§ **Exercise set**:
[A] Answer these questions from the obstructive sleep apnea text below:
(i) In which month's edition of the Journal of Dental Hygiene was the study published?
(ii) Up to how many times per hour may patients wake up gasping for breath?
(iii) Which award did Yvette Reibel win in 2018?
[B] Proceed with the obstructive sleep apnea text below by writing what comes after its final sentence.

§ **Selected text**:
#####

The Journal of Dental Hygiene recently published a study titled “Obstructive Sleep Apnea Knowledge: Attitudes and screening practices of Minnesota dental hygienists.” The article, which was published in the journal’s June edition, examined the current knowledge and attitudes among Minnesota dental hygienists on the subject of obstructive sleep apnea.
About Obstructive Sleep Apnea
Obstructive sleep apnea is a medical term used to describe patients who have difficulty breathing while they are asleep. The serious disorder can cause the person’s throat to relax and eventually block their airway for an extended period of time. Patients may wake up gasping for breath up to 30 times per hour every night. As a result of the constant interruptions, people with obstructive sleep apnea may not feel well-rested the next day.
Below are several signs and symptoms that patients may experience if they are diagnosed with obstructive sleep apnea:
- Night sweats
- High blood pressure
- Mood swings
- Lower libido
- Dry mouth
- Difficulty breathing
- Daytime drowsiness
There are several risk factors that can cause someone to experience sleep apnea. Overweight people are at a higher risk of developing the disorder since the extra fat surrounding their airway can get in the way of their trachea. Other risk factors include patients with high blood pressure, nasal congestion, diabetes, and asthma. Men, smokers, and people who have other people in their family with sleep apnea are also more likely to get obstructive sleep apnea.
About the Study
The research published in the Journal of Dental Hygiene was led by Yvette Reibel, MSDH. Reibel was the 2018 winner of the graduate ADHA/Sigma Phi Alpha Journalism award. The distinguished professional is also an assistant clinical professor in the Division of Dental Hygiene in the Department of Primary Dental Care at the University of Minnesota School of Dentistry. Reibel was assisted by Snigdha Pusalavidyasagar, who is an assistant professor of medicine, Division of Pulmonary, Critical Care, Allergy and Sleep Medicine at the University of Minnesota Medical School. Another researcher named Priscilla Flynn, an associate professor in the Division of Dental Hygiene at the same university also helped with the study.
The main purpose of the research was to determine the current knowledge and attitudes among dental hygienists in Minnesota concerning obstructive sleep apnea. Reibel also wanted to see if the dental professionals knew how to properly screen for the sleeping disorder.

#####

§ **Data extract**:
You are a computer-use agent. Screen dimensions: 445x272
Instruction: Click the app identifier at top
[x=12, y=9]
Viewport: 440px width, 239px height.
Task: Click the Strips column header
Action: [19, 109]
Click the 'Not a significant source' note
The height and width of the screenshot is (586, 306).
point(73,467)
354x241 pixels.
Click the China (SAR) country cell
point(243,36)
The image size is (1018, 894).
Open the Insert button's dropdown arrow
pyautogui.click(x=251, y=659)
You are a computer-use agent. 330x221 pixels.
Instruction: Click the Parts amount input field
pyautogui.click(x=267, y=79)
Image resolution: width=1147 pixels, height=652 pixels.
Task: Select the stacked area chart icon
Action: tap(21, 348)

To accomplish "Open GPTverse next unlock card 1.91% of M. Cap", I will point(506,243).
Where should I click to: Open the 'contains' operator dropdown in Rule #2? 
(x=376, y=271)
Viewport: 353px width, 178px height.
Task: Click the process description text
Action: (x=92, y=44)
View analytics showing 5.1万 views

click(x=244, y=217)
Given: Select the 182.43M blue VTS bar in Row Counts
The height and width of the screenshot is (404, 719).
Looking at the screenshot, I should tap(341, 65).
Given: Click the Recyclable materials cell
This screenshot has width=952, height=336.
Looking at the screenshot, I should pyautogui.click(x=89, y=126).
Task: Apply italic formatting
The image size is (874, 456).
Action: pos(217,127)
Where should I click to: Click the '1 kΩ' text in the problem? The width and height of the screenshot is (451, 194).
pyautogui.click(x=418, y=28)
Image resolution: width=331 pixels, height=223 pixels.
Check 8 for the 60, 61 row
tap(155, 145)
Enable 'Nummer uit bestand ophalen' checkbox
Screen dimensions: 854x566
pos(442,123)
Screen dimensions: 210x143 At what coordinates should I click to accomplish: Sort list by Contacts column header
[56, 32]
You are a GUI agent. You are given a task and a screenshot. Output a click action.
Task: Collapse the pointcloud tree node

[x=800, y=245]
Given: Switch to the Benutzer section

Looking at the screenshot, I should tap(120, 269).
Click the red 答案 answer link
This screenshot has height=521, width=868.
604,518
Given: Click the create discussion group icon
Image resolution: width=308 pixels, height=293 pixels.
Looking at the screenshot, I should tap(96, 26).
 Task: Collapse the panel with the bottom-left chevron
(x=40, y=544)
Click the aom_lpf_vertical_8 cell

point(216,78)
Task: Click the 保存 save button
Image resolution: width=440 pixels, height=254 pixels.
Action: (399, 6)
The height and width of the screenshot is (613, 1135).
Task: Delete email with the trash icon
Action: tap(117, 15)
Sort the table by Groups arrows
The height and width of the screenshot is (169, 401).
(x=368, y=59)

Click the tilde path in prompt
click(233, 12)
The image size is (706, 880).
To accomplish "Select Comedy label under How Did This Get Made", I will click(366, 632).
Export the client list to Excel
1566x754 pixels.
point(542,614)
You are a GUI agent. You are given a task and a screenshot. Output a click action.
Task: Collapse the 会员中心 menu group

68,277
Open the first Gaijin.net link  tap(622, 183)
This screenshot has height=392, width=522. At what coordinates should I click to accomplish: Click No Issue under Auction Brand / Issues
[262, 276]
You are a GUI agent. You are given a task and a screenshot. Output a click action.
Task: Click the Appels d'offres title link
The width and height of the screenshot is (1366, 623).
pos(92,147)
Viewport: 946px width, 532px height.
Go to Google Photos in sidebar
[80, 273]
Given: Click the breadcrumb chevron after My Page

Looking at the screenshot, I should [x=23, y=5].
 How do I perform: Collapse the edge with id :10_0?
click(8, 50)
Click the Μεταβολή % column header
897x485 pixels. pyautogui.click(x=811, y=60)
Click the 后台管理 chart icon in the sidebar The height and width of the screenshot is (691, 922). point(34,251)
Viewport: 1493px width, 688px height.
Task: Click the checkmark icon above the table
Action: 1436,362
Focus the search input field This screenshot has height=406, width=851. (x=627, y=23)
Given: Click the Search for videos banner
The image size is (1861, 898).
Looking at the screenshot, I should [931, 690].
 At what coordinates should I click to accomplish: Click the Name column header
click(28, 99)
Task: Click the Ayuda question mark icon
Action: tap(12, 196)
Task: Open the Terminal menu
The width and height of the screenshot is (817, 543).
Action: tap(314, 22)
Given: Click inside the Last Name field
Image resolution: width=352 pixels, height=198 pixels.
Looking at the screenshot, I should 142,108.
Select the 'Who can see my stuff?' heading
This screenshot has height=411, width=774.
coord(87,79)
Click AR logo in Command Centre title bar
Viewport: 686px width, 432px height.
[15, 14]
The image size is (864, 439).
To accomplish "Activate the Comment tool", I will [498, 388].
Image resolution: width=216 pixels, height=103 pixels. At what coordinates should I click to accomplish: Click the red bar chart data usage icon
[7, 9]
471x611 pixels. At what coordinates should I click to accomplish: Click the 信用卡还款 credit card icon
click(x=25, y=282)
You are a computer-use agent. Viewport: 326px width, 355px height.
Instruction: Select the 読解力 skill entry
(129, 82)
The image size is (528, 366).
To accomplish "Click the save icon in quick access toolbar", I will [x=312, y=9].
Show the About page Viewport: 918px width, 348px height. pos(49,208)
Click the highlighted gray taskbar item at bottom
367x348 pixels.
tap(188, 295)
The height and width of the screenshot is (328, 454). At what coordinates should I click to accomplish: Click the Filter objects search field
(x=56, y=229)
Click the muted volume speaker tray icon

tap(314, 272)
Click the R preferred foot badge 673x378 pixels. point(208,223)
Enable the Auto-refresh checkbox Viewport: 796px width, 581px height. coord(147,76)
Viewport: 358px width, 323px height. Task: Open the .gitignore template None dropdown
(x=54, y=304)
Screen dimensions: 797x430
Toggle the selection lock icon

#####

§ **Your responses**:
[A]
(i) June
(ii) 30 times per hour
(iii) The graduate ADHA/Sigma Phi Alpha Journalism award

[B]
The researchers decided to conduct a cross-sectional study and randomly distribute paper surveys to 750 licensed Minnesota dental hygienists. Besides measuring their knowledge about the sleep disorder, the Obstructive Sleep Apnea Knowledge and Attitude (or OSAKA) survey evaluated whether the dental hygienists conducted the proper screening protocols for obstructive sleep apnea.
Based on their findings, Reibel discovered that only a small number of respondents (9.6%) used a valid way to screen patients for obstructive sleep apnea. However, 89.3% conducted routine medical practices like examining the patient’s head and neck or taking their blood pressure. The mean self-reported score on knowledge about obstructive sleep apnea was 3.5 on a scale that went from zero to 10. Meanwhile, the respondent’s knowledge score ranked at 9.5 on a scale that went up to 17, and the average attitude score was 3.2 on a 5-point Likert scale. Interestingly enough, Reibel and her associates did not discover any differences based on the dental hygienist’s age, type of educational degree, or length of practice.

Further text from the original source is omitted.